Usually these yarn interventions are small-scale and easily overlooked. But the latest escapade from Polish-born and NYC-based street artist Agata Oleksiak (aka Olek) is anything but, involving the one of the city's best-known public sculptures, the Astor Place cube. Here's the covert stitch-in, shot by filmmaker Eric Brown during the early morning hours on October 3:
Brown gives some details on the operation:
After working with Olek on a PBS Off Book episode, [Olek] asked me if I would shoot an upcoming project. Once she told me what it was, I said sure! Then she told me she would be doing the work at 4:30am. :)
It's 8:52am right now in New York as I write this, and I shot the video from 4:30am to around 4:50am. Rapid turnaround, early and often. I hope you enjoy seeing Olek and her crew at work, and if you know New York, you'll get a kick out of seeing the "Astor Place Cube" all dressed up.
Oh, and if you look closely, you'll see that the sentence crocheted onto the covering is: "I'm still proud of what I do for a living".
Unfortunately, the psychedelic-coloured sweater was snipped down minutes after the final installation later on the same day, as Olek updated via Twitter.

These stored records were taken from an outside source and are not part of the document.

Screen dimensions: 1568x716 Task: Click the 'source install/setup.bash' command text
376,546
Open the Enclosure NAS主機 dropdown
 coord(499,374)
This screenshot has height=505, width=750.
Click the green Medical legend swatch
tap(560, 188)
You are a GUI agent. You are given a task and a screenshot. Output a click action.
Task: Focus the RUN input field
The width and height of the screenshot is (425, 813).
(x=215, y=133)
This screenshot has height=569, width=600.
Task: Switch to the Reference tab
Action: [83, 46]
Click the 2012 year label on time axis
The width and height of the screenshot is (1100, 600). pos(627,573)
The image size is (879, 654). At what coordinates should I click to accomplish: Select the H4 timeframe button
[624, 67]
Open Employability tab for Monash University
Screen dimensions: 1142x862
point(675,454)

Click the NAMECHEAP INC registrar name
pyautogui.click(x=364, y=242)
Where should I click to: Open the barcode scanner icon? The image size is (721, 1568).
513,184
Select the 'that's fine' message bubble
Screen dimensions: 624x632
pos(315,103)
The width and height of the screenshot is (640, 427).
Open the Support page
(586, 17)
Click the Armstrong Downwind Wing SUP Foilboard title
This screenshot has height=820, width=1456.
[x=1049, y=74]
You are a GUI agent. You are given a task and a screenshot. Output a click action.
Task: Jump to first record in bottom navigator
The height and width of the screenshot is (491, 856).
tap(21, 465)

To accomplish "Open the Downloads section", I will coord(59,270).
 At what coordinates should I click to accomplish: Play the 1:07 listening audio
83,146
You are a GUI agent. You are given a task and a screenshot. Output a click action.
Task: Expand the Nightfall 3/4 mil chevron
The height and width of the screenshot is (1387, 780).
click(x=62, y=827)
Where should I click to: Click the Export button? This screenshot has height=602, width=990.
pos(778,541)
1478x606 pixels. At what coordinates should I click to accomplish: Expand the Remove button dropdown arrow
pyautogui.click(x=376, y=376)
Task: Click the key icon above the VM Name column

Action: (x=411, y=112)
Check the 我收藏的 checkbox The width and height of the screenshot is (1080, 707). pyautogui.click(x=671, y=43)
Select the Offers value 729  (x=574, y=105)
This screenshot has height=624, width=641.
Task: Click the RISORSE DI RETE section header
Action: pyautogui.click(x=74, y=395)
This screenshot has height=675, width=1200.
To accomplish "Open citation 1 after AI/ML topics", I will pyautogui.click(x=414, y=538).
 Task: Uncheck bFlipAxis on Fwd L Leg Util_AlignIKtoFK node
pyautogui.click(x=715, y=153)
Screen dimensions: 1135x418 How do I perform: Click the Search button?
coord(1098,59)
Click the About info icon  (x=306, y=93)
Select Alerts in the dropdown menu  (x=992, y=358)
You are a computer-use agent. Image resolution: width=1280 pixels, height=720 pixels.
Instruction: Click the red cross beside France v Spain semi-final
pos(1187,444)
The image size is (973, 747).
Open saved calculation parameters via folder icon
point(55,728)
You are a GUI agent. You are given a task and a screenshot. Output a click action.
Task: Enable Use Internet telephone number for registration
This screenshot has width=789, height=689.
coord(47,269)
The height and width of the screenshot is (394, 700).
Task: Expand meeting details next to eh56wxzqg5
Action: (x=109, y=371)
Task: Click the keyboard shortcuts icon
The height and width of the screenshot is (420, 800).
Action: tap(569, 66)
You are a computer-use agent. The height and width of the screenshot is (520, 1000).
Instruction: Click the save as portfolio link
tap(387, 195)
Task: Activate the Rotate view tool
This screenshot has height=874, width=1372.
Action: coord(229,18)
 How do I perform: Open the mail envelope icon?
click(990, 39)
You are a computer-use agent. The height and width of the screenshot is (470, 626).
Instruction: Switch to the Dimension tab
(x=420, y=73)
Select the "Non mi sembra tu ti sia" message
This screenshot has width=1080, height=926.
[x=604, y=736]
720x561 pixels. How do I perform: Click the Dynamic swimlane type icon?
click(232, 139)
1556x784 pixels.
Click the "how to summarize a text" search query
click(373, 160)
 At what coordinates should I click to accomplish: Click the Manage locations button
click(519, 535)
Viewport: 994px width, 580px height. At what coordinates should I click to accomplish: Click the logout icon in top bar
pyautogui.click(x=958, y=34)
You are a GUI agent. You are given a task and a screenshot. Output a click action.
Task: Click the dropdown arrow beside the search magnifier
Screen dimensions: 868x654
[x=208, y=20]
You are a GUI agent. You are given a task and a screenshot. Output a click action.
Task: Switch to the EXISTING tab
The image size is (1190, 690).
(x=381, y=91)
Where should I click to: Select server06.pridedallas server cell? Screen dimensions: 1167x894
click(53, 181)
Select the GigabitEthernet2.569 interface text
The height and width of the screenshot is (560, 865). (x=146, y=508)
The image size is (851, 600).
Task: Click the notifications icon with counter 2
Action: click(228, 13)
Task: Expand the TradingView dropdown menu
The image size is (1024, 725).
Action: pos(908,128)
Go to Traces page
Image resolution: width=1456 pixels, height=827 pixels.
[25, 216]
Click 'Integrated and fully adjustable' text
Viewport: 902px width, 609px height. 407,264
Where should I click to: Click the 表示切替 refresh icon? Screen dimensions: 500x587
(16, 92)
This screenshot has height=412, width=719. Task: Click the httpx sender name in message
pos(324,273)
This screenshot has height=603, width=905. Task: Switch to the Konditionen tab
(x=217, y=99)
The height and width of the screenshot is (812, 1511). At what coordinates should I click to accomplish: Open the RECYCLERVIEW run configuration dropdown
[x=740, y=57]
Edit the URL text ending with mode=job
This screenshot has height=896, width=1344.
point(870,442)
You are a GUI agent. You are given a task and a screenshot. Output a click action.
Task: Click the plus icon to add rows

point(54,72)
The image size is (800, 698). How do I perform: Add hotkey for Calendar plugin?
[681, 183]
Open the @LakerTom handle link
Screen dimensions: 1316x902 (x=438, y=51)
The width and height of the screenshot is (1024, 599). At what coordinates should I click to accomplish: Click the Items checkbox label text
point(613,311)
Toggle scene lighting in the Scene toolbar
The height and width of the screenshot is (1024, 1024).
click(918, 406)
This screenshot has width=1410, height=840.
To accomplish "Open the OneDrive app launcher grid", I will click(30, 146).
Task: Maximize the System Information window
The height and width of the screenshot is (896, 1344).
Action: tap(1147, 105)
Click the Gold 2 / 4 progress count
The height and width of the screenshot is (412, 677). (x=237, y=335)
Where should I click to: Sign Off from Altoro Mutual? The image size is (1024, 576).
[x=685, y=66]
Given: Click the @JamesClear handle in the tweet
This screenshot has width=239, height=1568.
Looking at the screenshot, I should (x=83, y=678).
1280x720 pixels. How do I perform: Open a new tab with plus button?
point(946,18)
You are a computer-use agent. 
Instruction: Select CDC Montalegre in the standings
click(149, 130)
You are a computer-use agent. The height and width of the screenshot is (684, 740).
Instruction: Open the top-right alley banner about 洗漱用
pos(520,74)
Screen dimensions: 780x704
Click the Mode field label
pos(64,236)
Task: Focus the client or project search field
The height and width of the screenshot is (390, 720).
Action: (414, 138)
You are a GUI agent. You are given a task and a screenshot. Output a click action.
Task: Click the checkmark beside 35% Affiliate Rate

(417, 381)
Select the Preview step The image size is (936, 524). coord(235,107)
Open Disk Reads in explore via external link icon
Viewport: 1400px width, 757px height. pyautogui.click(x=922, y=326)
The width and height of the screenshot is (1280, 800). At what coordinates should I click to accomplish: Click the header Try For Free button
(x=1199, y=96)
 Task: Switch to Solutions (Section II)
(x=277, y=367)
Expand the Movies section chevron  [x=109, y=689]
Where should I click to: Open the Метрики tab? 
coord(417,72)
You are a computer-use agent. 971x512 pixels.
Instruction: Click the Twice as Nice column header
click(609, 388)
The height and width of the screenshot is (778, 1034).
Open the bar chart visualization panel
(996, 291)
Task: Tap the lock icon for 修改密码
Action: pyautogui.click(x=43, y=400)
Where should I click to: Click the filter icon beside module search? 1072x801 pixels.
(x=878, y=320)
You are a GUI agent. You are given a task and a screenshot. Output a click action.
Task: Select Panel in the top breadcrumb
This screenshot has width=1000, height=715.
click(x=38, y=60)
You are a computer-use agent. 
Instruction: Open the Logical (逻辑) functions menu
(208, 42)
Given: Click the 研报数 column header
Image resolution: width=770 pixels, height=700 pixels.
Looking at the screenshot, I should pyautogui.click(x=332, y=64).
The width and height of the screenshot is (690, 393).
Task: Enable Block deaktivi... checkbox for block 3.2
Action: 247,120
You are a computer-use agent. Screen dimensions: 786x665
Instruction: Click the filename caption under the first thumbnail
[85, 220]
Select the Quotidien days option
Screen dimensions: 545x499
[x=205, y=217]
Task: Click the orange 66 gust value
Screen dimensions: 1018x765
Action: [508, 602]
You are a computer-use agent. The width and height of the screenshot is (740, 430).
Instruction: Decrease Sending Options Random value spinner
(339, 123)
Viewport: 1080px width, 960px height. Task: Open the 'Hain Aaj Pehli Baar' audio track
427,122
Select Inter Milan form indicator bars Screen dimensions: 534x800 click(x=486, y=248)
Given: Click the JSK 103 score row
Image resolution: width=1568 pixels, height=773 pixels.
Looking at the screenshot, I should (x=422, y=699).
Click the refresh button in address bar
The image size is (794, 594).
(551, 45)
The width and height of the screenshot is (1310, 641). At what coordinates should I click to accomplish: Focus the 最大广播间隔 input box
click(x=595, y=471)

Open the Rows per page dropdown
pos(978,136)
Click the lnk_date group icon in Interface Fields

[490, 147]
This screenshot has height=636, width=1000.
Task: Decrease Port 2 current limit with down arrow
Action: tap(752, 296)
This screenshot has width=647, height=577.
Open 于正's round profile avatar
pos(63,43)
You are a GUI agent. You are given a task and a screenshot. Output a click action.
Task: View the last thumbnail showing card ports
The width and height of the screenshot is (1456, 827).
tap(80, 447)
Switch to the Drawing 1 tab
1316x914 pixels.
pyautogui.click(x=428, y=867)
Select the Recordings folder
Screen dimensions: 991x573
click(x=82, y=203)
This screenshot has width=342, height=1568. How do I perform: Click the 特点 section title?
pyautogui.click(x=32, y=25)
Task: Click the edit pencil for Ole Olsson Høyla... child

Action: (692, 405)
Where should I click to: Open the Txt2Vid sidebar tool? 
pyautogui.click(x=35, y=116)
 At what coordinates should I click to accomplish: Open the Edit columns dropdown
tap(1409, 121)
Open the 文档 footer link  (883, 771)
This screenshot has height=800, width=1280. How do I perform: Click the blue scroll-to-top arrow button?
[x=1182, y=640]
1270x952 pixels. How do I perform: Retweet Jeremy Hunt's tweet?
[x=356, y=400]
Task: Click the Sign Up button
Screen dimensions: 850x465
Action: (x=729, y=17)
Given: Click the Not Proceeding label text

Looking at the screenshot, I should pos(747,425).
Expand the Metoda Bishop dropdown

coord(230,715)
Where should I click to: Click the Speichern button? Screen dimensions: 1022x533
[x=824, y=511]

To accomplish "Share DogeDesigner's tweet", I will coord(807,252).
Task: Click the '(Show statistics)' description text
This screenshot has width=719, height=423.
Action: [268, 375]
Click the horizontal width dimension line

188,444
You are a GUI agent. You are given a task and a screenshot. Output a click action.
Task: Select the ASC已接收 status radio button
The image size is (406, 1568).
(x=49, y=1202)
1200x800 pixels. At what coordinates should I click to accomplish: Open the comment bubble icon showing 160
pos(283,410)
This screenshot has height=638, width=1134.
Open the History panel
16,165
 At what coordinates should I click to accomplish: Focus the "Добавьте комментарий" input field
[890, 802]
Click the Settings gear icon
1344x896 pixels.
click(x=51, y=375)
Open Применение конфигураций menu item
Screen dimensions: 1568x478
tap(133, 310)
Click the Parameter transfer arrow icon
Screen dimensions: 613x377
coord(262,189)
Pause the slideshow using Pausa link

As Olek recently told the New York Times, she doesn't characterize her work as "yarn bombing" and prefers to call it simply "art," adding that "not everyone's work deserves to be in public." Her take on how crochet transcends mere domesticity:
I think crochet, the way I create it, is a metaphor for the complexity and interconnectedness of our body and its systems and psychology. The connections are stronger as one fabric as opposed to separate strands, but, if you cut one, the whole thing will fall apart. Relationships are complex and greatly vary situation to situation. They are developmental journeys of growth, and transformation. Time passes, great distances are surpassed and the fabric which individuals are composed of compiles and unravels simultaneously.
Of course, the Astor Place cube isn't the first public space this yarn-obsessed artist has hit: her previous crocheted works include the Wall Street's "Charging Bull" and other various crocheted cars, bikes, pianos and other surprising projects that you can see on her website.